The spat between Utah Symphony & Opera and subscribers over Abravanel Hall's third-tier seating refuses to die.
A week after the orchestra aborted an unpopular plan to close Abravanel Hall's third and highest tier, the arts organization doubled ticket prices for third-tier seats, angering some subscribers who feel they're being pressured to move to cheaper seats on the hall's floor.
"I don't like the way they're bullying us. It's not fair," said subscriber Doris Holladay Johnson of Salt Lake City, who plans to not renew her six-concert ticket package for the 2007-08 season. "It's our favorite place to sit, and now it's going to cost us double. I'm just very disappointed with the way they've treated us."
"My feelings are hurt," agreed subscriber Camille Gambles of Salt Lake City, who also won't renew. "I'm a schoolteacher, so I can't really afford expensive seats. I feel like I'm being picked on. So I've decided I'm not going to support the symphony anymore."
In a March 21 letter to subscribers, the orchestra announced third-tier tickets for the upcoming season will be $144 for six classical concerts, $288 for 12 concerts and $408 for 18 concerts, roughly twice the current prices of $72, $144 and $216. The price for a single seat in the third tier will go from $12 to $30.
The orchestra also is raising prices in some other sections of Abravanel Hall, but not as sharply.
Marketing director Sean Toomey said the price hike is needed because the third-tier seats are undervalued. Although the orchestra's operating costs are going up, prices for third-tier seats had not increased for at least five years, he said.
Toomey described most third-tier subscribers as veteran concertgoers who prefer the balcony's isolation, bird's-eye views, higher temperatures and easy access to seats. But the third tier's $12 ticket price often attracted newcomers who didn't like those features or the top tier's unusual seating pattern, in which some seats are laid out behind one another instead of side by side.
"The third tier is the only section we get complaints about," Toomey said. "If we left it at $12, we would continue to get people who were unhappy."
Toomey said the price hike is part of US&O's effort to "rescale" Abravanel Hall by pricing sections more according to demand. The orchestra also is lowering ticket prices in some sections of the floor, and third-tier patrons who don't want to pay the higher prices can now find seats on the floor for $12, he said.
"This will give people lots of options," he said. "I think our prices are quite accessible. I challenge you to find any other orchestra where you can get an eighth-row, left-of-center seat . . . for $12. It's a giveaway."
Subscriber Karen Perkins of Holladay said she is happy to pay the higher prices to retain her beloved third-tier seat. The orchestra tried to close the third tier as part of an effort to relocate patrons closer to the stage and make the hall appear more full, but reversed course after a petition drive protesting the move attracted 118 signatures. Toomey on Thursday called the attempt to close the third tier "a mistake."

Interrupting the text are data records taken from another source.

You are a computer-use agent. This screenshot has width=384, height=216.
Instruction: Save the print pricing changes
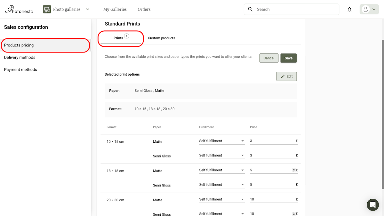288,58
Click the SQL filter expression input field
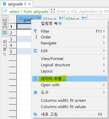Viewport: 109px width, 119px height. coord(82,11)
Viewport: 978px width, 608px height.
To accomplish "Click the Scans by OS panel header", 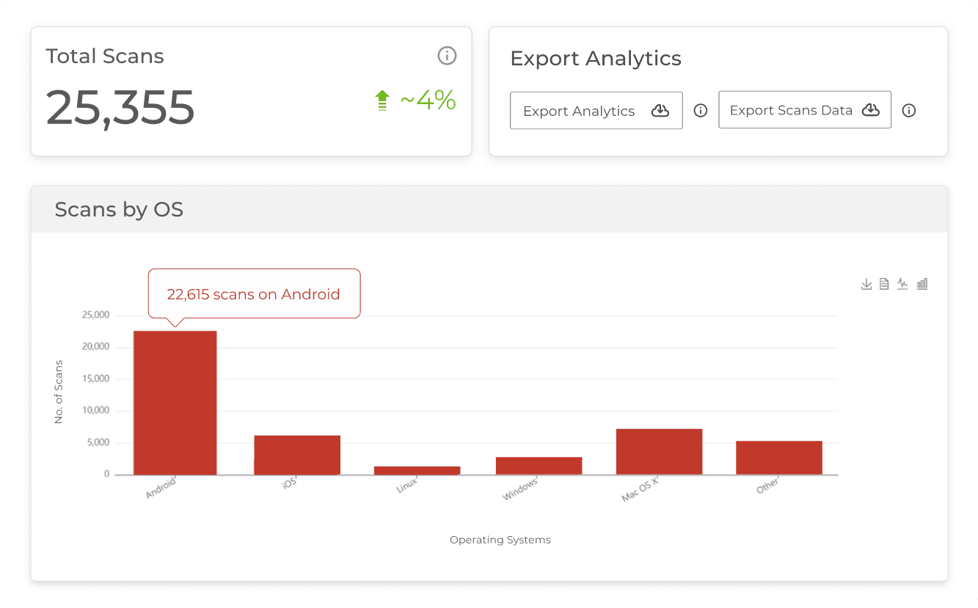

One patron, Lynne Finney of Park City, believes the orchestra doubled ticket prices to punish third-tier regulars who complained. After she called the decision to close the third tier "extremely stupid" in a March 10 Tribune article, Finney said Toomey called and berated her for complaining to the press.
"I care very much about the symphony. But that's outrageous," she said. "I've never heard of a corporate person calling up a customer and saying, 'You can't talk to the press.' "
Toomey says he spoke to Finney about the third-tier issue several times but denies criticizing her for her comments to the Tribune.
"I would never tell anyone that," he said. "I don't know what I've done to upset her. We're bending over backwards for people. But some people are a little irrational. I've gotten letters from people who equate our decision to close the third tier with the decision to go to war with Iraq."